• Home
  • News
  • Fortune 500
  • Tech
  • Finance
  • Leadership
  • Lifestyle
  • Rankings
  • Multimedia
Economy

5 reasons to worry regardless who wins

By
Nina Easton
Nina Easton
Down Arrow Button Icon
By
Nina Easton
Nina Easton
Down Arrow Button Icon
November 5, 2012, 3:58 PM ET

In this uncertain presidential race, we can be certain that Tuesday night’s victor will be proclaiming his own version of “Happy days are here again.” But after the champagne and balloons and displays of unbridled confidence comes a harsh dose of reality: A troubled American workforce could be standing in the way of those happy days.

Any chief executive stepping into a turn-around situation intuitively knows that your best (or worst) asset is the quality of people at your disposal. The man sitting in the Oval Office on January 23 will be able to deploy the most innovative — and, by most standards, productive — workforce in the world.

But there’s a darkening side to that picture: An economy on four years of life-support has left a growing portion of the American labor market tired and anxious, seemingly sapped of initiative, embracing a new normal of limited horizons. Resigned to getting by rather than getting ahead.

Culture matters. No President can help the nation regain its footing in a fiercely competitive global economy without a workforce that’s firing on all cylinders.

MORE: Don’t blame the 1% for America’s pay gap

Here are five reasons to worry:

No. 1: Historically high rates of long-term unemployment threaten to leave millions of discouraged men and women permanently jobless. The longer you are out of work, the harder it is to find a job. Economists call it this hysteresis. We’ll just call it the “Scarlet U” that unemployed job candidates wear when potential employers size them up — rightly or wrongly — as carriers of rusted skills and slack work habits.

Last March, Fed chief Ben Bernanke went public with his fear that people who are out of work for months and years see their “skills and labor-force attachment atrophy further, possibly converting a cyclical problem into a structural one.” Stubbornly high numbers could make that fear a reality.

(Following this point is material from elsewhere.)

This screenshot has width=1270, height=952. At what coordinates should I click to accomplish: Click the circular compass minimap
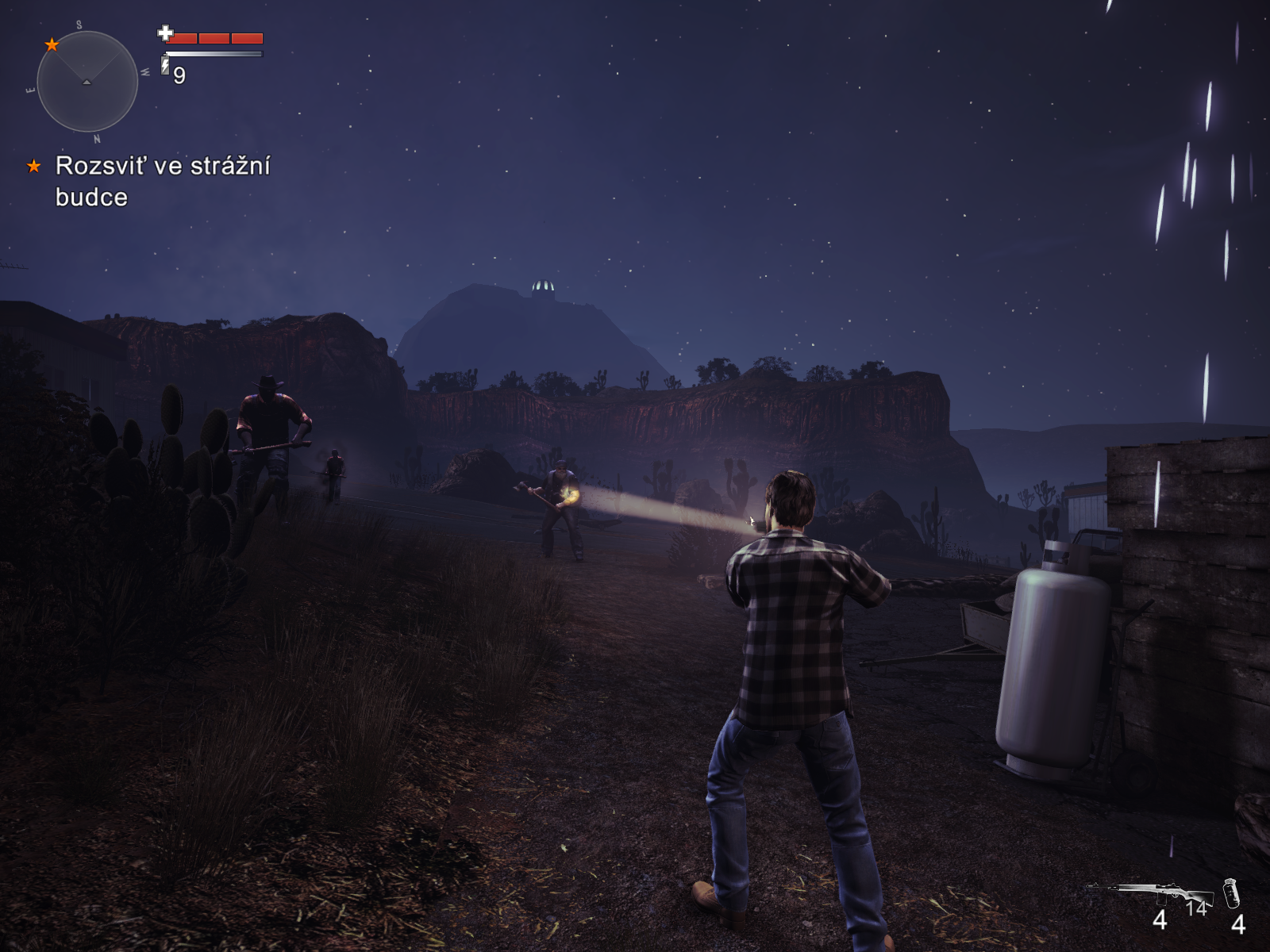coord(87,82)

Five million Americans, 40% of the jobless, have been out of work more than six months, a number little changed in Friday’s jobs report. A Pew fiscal analysis from earlier this year found that nearly 30% had been without a job for at least a year; at 13.3 million, that’s more than the population of Oregon. And of those men and women, 1.8 million haven’t gone to work for two years or more, according to the Bureau of Labor Statistics.

No. 2 For a growing part of our population, work — going to work or even looking for a job — has ceased to be a way of life. The labor rate participation has dropped to the lowest rate since 1981, the depth of the last recession. The trend is especially alarming for men: Demographer Nicholas Eberstadt has calculated that 27% of working-age men are no longer part of the labor force. You can argue with his assertion that “a large part of the jobs problem is not wanting a job” — and many will.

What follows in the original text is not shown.